The guy says: "I'll see you tomorrow then." The cop shoots back: "What the hell is that supposed to mean?"
The guy snaps: "Hang on a minute pal, I'm on the phone here."
A rabbi and a priest get into a bad car accident. Both cars are totally demolished, but amazingly neither of them is hurt. After they crawl out of their cars, the rabbi sees the priest's collar and says, "So you're a priest. I'm a rabbi. Look at our cars...there's nothing left, but we are unhurt. This must be a sign from God." The priest says, "I agree, this must be a sign from God."
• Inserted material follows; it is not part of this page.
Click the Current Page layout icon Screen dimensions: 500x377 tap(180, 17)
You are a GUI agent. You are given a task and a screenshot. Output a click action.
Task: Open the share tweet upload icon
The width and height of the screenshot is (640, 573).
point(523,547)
The rabbi says, "And look at this. Here's another miracle. My car is completely demolished, yet this bottle of Manischewitz wine didn't break. Surely God wants us to drink this wine and celebrate our good fortune," and he hands the bottle to the priest. The priest agrees, takes a few big swigs, and hands the bottle back to the rabbi. The rabbi takes the bottle, puts the cap on, and hands it back to the priest.
The priest says, "Aren't you having any?"
The rabbi says, "No, I think I'll just wait for the police."